No doubt the manipulation of numbers implies constraints that are not self-evident consequences of the act of counting, but that must be discovered—which even then is far from justifying the typical scientistic attitude that the universe is in itself “constructed from” mathematical entities. But in any case, language is very different; its rules and laws are by no means inherent features that humans “discover,” but patterns derived from their exercise of speech and writing. That the human individual is able to think, that is, use internal language to develop arguments that can be used to manipulate all aspects of external reality, does not make this individual a self-substantive creation.

And just as the originary function of language (and, I would add, in the spirit of Rappaport, that of the sacred) was to defer the conflicts arising from mimetic desire, so this remains the central function of all the cultural institutions that human communities have built on their basis over the millennia.

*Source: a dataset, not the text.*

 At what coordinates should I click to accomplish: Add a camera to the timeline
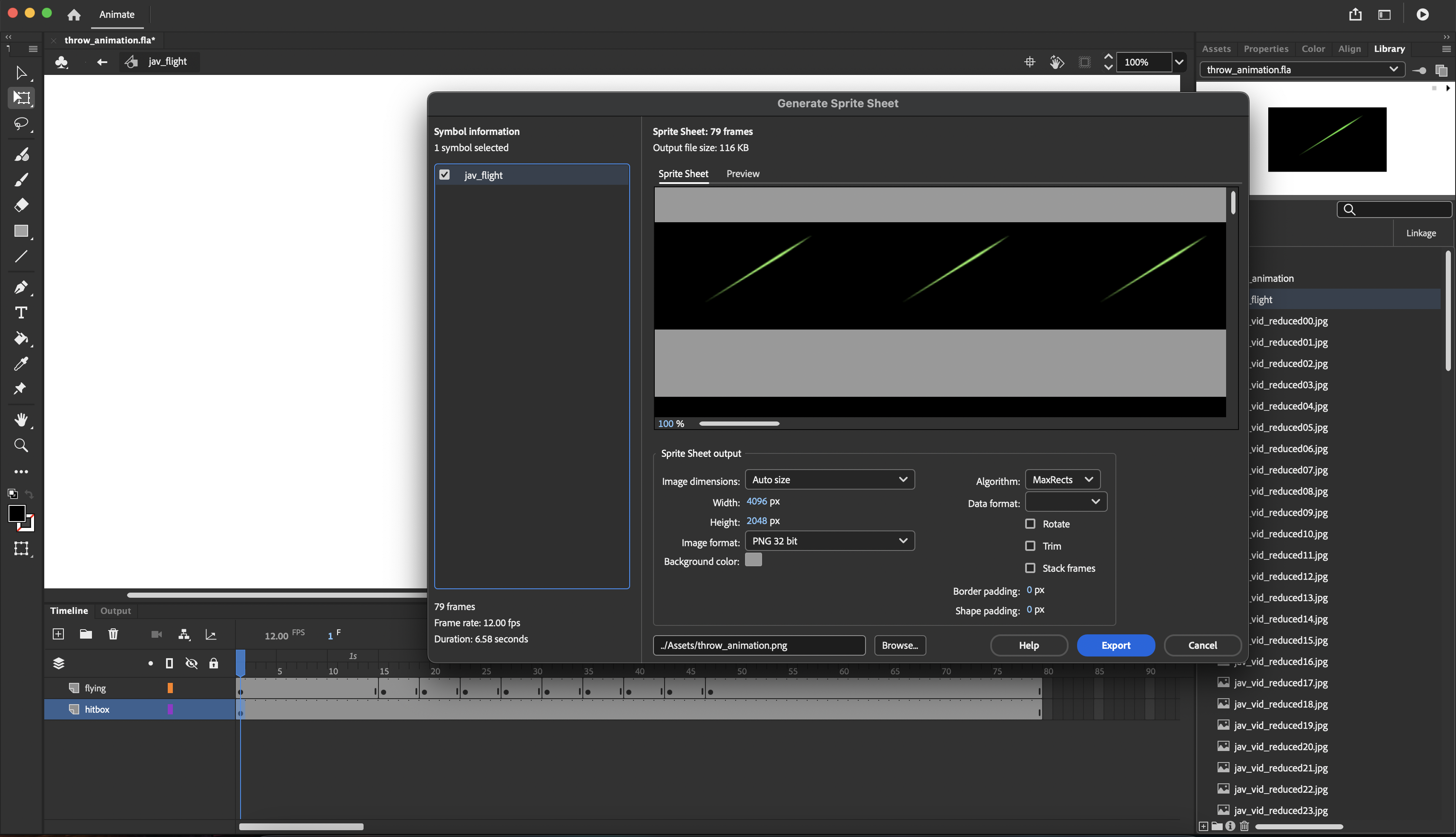(x=156, y=634)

Unlike inhibition, deferral is conscious, an act of judgment—with the unsettling consequence that, as emerged in Eden, its sacred demands may come to be disobeyed. Language and the sacred as means of deferring conflict do not abolish conflict; on the contrary, the success of each deferral allows the potential danger of mimetic desire to increase.


Thus Girard was well advised to remind us in his final writings that we are perpetually under the apocalyptic threat of self-destruction that we have created for ourselves. But humanity’s only possible response to the threat of nuclear apocalypse, as it had been in the beginning from that of community breakdown and starvation, remains that realized by the first human word pronounced in response to a “sacred” intuition: deferral of conflict.

Our celebrations of communal unity, however welcome, are always fragile, and the resentments they defer return in ever new guises. In times of peace we grow soft and unable to conceive of the horrors that war would make us bear. We bewail the decline of Christianity while witnessing the (hopefully temporary) triumph of its caricature in the victim-worship of Wokism—even when the “victims” perpetrate the barbarities of October 7. For a great moral idea is no more invulnerable to such travesty than the community that gave birth to it. The postwar era’s relative stability increasingly appears to us as the prelude to a new “time of troubles” with the potential of unimaginable destruction from which “starting over” can only be conceived in science fiction.


As Girard’s final work made clear, la montée aux extrêmes in the age of ultimate weaponry gives renewed force to our eternal hope that, in the belief that we inaugurated our species with violence, we will always find a way to turn violence to our own ends.

Would that it sufficed to maintain the West’s self-confidence to believe, however irrationally, in an originary victime émissaire… But Genesis offers us the model of a more realistic perspective. The sacred, by deferring violence, makes future violence inevitable. But given that God allowed human society to start over after the Flood, and then let it survive the Tower of Babel, we can only act in the faith that humanity will be permitted to defer once more the fatal montée aux extrêmes and allow our human world still another reprieve.